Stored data
⁂

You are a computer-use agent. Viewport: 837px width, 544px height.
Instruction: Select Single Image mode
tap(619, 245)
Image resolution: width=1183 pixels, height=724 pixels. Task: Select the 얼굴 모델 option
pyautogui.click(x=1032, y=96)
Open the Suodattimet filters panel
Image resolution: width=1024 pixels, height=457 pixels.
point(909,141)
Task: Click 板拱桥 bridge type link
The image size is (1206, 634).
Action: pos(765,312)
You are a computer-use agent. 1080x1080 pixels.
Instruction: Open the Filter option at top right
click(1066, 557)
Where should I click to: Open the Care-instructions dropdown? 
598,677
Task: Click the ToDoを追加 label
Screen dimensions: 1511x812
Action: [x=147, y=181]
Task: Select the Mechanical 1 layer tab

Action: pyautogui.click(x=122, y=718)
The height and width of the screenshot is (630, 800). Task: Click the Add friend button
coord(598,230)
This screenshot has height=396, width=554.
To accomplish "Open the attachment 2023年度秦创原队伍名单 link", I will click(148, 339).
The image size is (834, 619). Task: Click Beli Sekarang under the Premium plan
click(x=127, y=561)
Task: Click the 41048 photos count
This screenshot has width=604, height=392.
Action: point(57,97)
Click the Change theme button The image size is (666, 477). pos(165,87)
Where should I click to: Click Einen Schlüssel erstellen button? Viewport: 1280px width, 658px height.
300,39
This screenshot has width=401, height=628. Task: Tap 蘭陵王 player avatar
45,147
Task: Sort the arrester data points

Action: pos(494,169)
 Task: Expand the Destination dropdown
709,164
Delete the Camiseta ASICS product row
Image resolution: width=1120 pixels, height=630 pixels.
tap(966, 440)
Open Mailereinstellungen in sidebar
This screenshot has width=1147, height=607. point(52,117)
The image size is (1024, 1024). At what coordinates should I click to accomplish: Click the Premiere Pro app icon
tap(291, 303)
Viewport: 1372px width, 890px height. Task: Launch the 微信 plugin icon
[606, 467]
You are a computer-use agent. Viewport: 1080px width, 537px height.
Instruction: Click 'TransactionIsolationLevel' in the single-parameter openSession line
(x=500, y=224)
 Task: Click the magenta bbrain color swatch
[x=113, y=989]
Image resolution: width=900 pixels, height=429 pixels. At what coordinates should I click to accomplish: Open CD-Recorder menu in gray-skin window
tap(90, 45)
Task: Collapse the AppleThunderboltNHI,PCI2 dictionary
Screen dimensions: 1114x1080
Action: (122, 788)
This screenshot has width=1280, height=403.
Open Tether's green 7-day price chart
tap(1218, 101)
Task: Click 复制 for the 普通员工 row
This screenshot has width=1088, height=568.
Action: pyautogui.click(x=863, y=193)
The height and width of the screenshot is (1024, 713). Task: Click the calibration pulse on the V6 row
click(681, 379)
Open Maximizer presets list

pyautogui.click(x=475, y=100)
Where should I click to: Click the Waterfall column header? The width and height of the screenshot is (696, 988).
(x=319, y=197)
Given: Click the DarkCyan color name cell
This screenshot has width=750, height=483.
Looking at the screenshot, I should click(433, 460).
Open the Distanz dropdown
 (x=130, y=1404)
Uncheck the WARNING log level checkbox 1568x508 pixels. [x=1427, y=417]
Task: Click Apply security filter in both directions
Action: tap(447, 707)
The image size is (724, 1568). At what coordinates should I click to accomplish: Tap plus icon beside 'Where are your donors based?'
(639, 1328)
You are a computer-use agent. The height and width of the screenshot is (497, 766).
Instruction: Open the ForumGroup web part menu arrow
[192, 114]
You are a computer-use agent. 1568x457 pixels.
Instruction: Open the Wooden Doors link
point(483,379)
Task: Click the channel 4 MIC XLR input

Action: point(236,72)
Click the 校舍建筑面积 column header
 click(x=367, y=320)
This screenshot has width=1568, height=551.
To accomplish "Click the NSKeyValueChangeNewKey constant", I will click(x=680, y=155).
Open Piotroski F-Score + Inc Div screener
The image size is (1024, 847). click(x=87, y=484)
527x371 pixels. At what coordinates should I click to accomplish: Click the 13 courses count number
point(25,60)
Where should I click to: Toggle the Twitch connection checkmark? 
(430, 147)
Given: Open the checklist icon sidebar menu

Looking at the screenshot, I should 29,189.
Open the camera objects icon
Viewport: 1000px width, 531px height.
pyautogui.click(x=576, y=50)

⁂

### WHAT YOU SHOULD DO
Could you reproduce every entry above exactly as written?

### RESPONSE TO THE TASK
You are a computer-use agent. Viewport: 837px width, 544px height.
Instruction: Select Single Image mode
tap(619, 245)
Image resolution: width=1183 pixels, height=724 pixels. Task: Select the 얼굴 모델 option
pyautogui.click(x=1032, y=96)
Open the Suodattimet filters panel
Image resolution: width=1024 pixels, height=457 pixels.
point(909,141)
Task: Click 板拱桥 bridge type link
The image size is (1206, 634).
Action: pos(765,312)
You are a computer-use agent. 1080x1080 pixels.
Instruction: Open the Filter option at top right
click(1066, 557)
Where should I click to: Open the Care-instructions dropdown? 
598,677
Task: Click the ToDoを追加 label
Screen dimensions: 1511x812
Action: [x=147, y=181]
Task: Select the Mechanical 1 layer tab

Action: pyautogui.click(x=122, y=718)
The height and width of the screenshot is (630, 800). Task: Click the Add friend button
coord(598,230)
This screenshot has height=396, width=554.
To accomplish "Open the attachment 2023年度秦创原队伍名单 link", I will click(148, 339).
The image size is (834, 619). Task: Click Beli Sekarang under the Premium plan
click(x=127, y=561)
Task: Click the 41048 photos count
This screenshot has width=604, height=392.
Action: point(57,97)
Click the Change theme button The image size is (666, 477). pos(165,87)
Where should I click to: Click Einen Schlüssel erstellen button? Viewport: 1280px width, 658px height.
300,39
This screenshot has width=401, height=628. Task: Tap 蘭陵王 player avatar
45,147
Task: Sort the arrester data points

Action: pos(494,169)
 Task: Expand the Destination dropdown
709,164
Delete the Camiseta ASICS product row
Image resolution: width=1120 pixels, height=630 pixels.
tap(966, 440)
Open Mailereinstellungen in sidebar
This screenshot has width=1147, height=607. point(52,117)
The image size is (1024, 1024). At what coordinates should I click to accomplish: Click the Premiere Pro app icon
tap(291, 303)
Viewport: 1372px width, 890px height. Task: Launch the 微信 plugin icon
[606, 467]
You are a computer-use agent. Viewport: 1080px width, 537px height.
Instruction: Click 'TransactionIsolationLevel' in the single-parameter openSession line
(x=500, y=224)
 Task: Click the magenta bbrain color swatch
[x=113, y=989]
Image resolution: width=900 pixels, height=429 pixels. At what coordinates should I click to accomplish: Open CD-Recorder menu in gray-skin window
tap(90, 45)
Task: Collapse the AppleThunderboltNHI,PCI2 dictionary
Screen dimensions: 1114x1080
Action: (122, 788)
This screenshot has width=1280, height=403.
Open Tether's green 7-day price chart
tap(1218, 101)
Task: Click 复制 for the 普通员工 row
This screenshot has width=1088, height=568.
Action: pyautogui.click(x=863, y=193)
The height and width of the screenshot is (1024, 713). Task: Click the calibration pulse on the V6 row
click(681, 379)
Open Maximizer presets list

pyautogui.click(x=475, y=100)
Where should I click to: Click the Waterfall column header? The width and height of the screenshot is (696, 988).
(x=319, y=197)
Given: Click the DarkCyan color name cell
This screenshot has width=750, height=483.
Looking at the screenshot, I should click(433, 460).
Open the Distanz dropdown
 (x=130, y=1404)
Uncheck the WARNING log level checkbox 1568x508 pixels. [x=1427, y=417]
Task: Click Apply security filter in both directions
Action: tap(447, 707)
The image size is (724, 1568). At what coordinates should I click to accomplish: Tap plus icon beside 'Where are your donors based?'
(639, 1328)
You are a computer-use agent. The height and width of the screenshot is (497, 766).
Instruction: Open the ForumGroup web part menu arrow
[192, 114]
You are a computer-use agent. 1568x457 pixels.
Instruction: Open the Wooden Doors link
point(483,379)
Task: Click the channel 4 MIC XLR input

Action: point(236,72)
Click the 校舍建筑面积 column header
 click(x=367, y=320)
This screenshot has width=1568, height=551.
To accomplish "Click the NSKeyValueChangeNewKey constant", I will click(x=680, y=155).
Open Piotroski F-Score + Inc Div screener
The image size is (1024, 847). click(x=87, y=484)
527x371 pixels. At what coordinates should I click to accomplish: Click the 13 courses count number
point(25,60)
Where should I click to: Toggle the Twitch connection checkmark? 
(430, 147)
Given: Open the checklist icon sidebar menu

Looking at the screenshot, I should 29,189.
Open the camera objects icon
Viewport: 1000px width, 531px height.
pyautogui.click(x=576, y=50)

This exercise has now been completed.